1. Calderón W. Cirugía Plástica. Colgajos. Santiago, Sociedad de Cirujanos de Chile, 2001: 168-77

2. Mathes S. Grabb-Smith. Muscle Flaps and Their Blood Supply. Philadelphia, Lippincott-Raven Publishers, 1997.

3. Vasconez L. Colgajos miocutáneos. En: Coiffman (ed), Cirugía Plástica Reconstructiva y Estética. Barcelona-España, Masson Salvat, 1994: 615- 44

4. Calderón W, Chang N, Mathes SJ: Comparison of the effect of bacterial inoculation in musculocutaneous and random pattern flaps.

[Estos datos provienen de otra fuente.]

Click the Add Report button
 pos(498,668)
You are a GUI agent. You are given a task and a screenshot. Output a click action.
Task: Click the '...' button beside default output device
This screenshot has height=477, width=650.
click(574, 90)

Plast Reconstr Surg 1986; 77: 785-94

5. Chang N, Mathes SJ: Comparison of the effect of bacterial inoculation and musculocutaneous and random pattern flaps. Plast Reconstr Surg. 1982; 70: 1-10

6. Eshima I, Mathes S J, Paty B: Comparison of the intracellular killing activity of leukocytes in musculocutaneous and random pattern flaps. Plast Reconstr Surg 1990; 86: 541-7

7. Greenberg B, LaRossa D, Ltke PA., Murphy JB., Noone RB: Salvage of jeopardized total-knee prosthesis: the role of the gastrocnemius muscle flap. Plast Reconstr Surg 1989; 83: 85-9

8. Mathes SJ, Alpert BS, Chang N: Use of the muscle flap in chronic osteomyelitis: experimental and clinical correlation. Plast Reconstr Surg 1982; 69: 815-29

9. Mathes SJ, Feng IJ, Hunt TK: Coverage of the infected wound. Ann Surg 1983; 198: 420-9

10. Mathes SJ, Hurwitz DJ: Repair of chronic radiation wounds of the pelvis. World J Surg 1986; 10: 269-80

11. Mathes SJ, Vasconez LO, Jurkiewicz MJ: Extensions and further applications of muscle flap transposition. Plast Reconstr Surg 1977; 60: 6-10

12. Terzis JK, Noah ME: Analysis of 100 cases of free-muscle transplantation for facial paralysis. Plast Reconst Surg 1997; 99: 1997-2002

13. Mathes SJ, Nahai F: Classification of the vascular anatomy of muscles: Experimental and clinical correlation. Plast Reconstr Surg 1981; 67: 177-87.